PROBLEM TO SOLVE - Starting at the line below holding "Task: Open the TRX/BTC pair" and stopping at the line holding "Click the .vscode-server directory name", print every line exactly, both ends included, and leave the rest out.
----
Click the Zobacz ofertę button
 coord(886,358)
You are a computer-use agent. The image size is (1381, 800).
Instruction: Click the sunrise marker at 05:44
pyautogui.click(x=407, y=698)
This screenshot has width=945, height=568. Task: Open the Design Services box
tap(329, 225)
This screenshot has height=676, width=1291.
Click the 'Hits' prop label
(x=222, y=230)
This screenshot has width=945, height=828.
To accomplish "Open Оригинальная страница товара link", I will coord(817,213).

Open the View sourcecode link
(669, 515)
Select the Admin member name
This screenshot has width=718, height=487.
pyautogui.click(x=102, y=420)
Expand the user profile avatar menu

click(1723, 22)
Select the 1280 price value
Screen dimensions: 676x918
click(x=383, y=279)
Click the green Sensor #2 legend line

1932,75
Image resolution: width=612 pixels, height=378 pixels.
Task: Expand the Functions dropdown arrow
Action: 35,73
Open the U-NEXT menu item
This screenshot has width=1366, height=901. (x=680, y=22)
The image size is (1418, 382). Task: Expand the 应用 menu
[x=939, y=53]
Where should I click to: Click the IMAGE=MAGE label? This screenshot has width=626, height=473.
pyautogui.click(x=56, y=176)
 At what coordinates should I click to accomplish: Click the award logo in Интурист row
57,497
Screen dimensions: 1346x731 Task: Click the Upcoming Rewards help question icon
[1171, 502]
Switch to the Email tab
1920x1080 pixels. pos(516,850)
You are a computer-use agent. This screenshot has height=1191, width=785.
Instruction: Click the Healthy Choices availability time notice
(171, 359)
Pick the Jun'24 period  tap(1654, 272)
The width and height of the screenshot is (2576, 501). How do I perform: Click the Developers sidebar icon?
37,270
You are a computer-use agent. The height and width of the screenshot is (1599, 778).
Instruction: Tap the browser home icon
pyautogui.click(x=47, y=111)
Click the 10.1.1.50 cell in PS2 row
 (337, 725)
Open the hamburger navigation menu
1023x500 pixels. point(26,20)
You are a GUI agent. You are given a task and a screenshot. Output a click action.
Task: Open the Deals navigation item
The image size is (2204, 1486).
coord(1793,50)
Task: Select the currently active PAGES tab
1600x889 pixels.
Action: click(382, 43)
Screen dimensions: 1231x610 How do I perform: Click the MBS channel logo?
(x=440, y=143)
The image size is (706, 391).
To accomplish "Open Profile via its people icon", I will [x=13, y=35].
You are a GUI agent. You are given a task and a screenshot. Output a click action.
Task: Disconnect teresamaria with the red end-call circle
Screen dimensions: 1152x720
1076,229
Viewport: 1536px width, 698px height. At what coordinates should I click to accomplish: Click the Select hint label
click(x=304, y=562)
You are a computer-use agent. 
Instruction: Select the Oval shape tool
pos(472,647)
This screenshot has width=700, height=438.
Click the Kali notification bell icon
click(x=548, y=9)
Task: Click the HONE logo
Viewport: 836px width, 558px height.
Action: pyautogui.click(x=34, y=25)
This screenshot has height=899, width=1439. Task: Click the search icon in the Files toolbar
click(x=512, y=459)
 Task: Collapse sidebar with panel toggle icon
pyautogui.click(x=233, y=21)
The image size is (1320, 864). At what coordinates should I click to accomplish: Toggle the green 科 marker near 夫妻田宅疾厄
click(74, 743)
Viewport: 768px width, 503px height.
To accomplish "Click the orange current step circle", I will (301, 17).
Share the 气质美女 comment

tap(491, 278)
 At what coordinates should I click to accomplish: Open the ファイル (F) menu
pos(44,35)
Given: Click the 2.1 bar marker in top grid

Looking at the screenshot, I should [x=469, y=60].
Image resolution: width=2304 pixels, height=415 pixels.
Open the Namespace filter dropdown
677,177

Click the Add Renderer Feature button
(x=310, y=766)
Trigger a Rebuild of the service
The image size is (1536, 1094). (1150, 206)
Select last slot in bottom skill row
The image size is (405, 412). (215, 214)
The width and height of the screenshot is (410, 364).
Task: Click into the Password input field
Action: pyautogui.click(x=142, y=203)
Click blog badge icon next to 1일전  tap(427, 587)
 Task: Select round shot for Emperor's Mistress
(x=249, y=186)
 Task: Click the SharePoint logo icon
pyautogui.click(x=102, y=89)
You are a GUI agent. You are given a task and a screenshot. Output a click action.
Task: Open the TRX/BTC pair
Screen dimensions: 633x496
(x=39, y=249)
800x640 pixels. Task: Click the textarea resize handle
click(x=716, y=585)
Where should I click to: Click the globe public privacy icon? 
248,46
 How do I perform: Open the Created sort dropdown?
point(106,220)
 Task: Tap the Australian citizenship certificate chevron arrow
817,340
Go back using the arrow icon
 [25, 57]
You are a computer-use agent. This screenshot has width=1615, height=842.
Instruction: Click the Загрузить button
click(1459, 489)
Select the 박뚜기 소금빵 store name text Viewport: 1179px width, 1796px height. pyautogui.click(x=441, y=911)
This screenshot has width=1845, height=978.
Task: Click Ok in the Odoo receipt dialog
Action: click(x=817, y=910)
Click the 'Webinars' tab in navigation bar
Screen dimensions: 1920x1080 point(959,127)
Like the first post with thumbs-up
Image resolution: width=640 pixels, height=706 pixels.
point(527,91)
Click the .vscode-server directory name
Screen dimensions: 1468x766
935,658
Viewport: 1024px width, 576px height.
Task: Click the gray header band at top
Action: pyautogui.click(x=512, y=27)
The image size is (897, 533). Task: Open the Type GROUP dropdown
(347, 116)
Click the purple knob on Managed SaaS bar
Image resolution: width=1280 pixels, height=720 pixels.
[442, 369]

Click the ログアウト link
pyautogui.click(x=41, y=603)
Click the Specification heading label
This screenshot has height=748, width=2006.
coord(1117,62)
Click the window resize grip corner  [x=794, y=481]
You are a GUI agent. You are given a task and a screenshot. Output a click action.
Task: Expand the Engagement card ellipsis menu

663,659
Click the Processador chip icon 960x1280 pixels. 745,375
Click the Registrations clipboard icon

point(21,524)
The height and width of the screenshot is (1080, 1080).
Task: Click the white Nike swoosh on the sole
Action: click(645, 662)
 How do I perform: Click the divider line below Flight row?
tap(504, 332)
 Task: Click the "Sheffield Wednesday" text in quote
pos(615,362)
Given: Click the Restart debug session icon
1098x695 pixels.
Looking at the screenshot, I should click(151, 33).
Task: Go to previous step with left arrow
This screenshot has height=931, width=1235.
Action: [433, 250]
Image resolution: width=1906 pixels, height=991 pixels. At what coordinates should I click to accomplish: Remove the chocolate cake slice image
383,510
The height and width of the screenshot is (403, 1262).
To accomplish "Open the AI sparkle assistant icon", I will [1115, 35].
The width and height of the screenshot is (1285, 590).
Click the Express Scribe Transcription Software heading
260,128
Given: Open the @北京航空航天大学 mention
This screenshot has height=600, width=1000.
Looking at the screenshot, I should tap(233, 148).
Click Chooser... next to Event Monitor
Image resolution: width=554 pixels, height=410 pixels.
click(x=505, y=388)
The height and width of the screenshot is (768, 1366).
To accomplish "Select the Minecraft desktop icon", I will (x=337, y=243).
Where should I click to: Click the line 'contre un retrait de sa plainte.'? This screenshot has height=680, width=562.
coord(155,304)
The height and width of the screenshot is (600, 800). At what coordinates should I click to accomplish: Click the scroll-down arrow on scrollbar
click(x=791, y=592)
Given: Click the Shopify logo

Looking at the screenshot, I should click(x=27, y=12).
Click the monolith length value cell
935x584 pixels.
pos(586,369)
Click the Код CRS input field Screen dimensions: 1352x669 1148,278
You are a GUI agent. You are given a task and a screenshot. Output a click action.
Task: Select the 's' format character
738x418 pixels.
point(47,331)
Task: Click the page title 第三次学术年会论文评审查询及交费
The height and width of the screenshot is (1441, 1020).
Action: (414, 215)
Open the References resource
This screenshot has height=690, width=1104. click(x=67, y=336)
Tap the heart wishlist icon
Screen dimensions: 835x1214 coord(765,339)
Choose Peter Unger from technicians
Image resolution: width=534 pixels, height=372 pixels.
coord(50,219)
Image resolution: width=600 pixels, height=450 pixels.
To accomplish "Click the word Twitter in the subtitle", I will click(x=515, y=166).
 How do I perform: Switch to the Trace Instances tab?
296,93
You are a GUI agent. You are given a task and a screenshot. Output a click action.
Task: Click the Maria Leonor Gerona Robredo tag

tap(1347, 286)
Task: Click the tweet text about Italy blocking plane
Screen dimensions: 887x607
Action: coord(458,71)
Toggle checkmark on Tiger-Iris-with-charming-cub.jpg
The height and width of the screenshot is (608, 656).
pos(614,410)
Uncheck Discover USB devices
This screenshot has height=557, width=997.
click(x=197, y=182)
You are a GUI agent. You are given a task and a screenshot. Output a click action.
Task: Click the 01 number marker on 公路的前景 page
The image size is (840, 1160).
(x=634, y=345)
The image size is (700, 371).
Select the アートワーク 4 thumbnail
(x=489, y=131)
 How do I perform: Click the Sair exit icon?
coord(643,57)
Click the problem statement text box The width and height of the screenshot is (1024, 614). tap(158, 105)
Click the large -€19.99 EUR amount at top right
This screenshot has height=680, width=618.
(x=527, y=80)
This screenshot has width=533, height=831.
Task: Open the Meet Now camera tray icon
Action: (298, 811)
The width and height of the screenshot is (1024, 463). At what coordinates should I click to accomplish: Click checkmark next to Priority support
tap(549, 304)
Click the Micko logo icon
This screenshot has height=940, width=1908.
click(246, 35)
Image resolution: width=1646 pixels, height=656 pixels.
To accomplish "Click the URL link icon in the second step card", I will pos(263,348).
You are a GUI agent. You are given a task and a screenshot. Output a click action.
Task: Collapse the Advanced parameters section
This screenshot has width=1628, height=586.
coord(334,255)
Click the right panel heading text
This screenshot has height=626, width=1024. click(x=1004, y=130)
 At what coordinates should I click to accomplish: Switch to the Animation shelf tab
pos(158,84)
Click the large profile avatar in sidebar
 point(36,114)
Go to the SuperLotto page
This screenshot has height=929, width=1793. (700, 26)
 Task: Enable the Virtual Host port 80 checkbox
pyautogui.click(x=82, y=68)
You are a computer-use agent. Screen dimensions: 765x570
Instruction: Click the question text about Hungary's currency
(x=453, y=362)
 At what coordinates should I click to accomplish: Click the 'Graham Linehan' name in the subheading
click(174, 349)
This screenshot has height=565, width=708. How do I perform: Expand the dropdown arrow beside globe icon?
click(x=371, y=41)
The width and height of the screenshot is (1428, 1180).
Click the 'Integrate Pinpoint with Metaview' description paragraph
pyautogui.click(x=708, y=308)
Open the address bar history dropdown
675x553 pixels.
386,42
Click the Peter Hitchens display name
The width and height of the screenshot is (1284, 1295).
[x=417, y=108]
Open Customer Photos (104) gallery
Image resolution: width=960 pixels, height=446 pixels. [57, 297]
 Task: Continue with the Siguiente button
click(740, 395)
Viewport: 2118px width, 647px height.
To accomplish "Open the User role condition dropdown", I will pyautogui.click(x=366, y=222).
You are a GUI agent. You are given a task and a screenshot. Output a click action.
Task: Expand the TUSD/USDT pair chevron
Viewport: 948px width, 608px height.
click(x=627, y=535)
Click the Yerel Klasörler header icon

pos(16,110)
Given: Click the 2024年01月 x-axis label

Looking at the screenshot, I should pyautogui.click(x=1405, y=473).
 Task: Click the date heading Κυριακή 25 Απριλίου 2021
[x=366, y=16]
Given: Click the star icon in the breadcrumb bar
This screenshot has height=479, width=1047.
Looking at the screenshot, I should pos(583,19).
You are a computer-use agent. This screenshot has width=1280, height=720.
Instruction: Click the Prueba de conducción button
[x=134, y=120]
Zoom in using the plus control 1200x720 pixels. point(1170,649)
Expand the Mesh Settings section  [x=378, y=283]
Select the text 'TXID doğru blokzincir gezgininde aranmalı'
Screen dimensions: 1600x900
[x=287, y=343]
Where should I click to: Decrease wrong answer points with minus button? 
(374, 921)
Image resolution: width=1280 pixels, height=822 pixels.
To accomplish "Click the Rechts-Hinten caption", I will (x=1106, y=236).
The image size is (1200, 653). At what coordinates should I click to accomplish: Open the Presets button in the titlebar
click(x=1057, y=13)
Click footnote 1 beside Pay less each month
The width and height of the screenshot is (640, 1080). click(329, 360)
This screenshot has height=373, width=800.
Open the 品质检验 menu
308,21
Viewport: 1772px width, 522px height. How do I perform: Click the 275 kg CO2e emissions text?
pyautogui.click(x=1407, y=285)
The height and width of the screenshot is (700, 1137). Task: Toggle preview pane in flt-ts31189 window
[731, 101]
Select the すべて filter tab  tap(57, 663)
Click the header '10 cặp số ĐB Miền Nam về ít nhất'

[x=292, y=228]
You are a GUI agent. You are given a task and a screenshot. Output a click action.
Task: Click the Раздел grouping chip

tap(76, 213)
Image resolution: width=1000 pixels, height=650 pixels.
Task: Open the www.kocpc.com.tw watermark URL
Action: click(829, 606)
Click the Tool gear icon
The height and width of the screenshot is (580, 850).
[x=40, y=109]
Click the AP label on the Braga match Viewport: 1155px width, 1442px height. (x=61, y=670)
----
ANSWER BELOW -
Task: Open the TRX/BTC pair
Screen dimensions: 633x496
(x=39, y=249)
800x640 pixels. Task: Click the textarea resize handle
click(x=716, y=585)
Where should I click to: Click the globe public privacy icon? 
248,46
 How do I perform: Open the Created sort dropdown?
point(106,220)
 Task: Tap the Australian citizenship certificate chevron arrow
817,340
Go back using the arrow icon
 [25, 57]
You are a computer-use agent. This screenshot has width=1615, height=842.
Instruction: Click the Загрузить button
click(1459, 489)
Select the 박뚜기 소금빵 store name text Viewport: 1179px width, 1796px height. pyautogui.click(x=441, y=911)
This screenshot has width=1845, height=978.
Task: Click Ok in the Odoo receipt dialog
Action: click(x=817, y=910)
Click the 'Webinars' tab in navigation bar
Screen dimensions: 1920x1080 point(959,127)
Like the first post with thumbs-up
Image resolution: width=640 pixels, height=706 pixels.
point(527,91)
Click the .vscode-server directory name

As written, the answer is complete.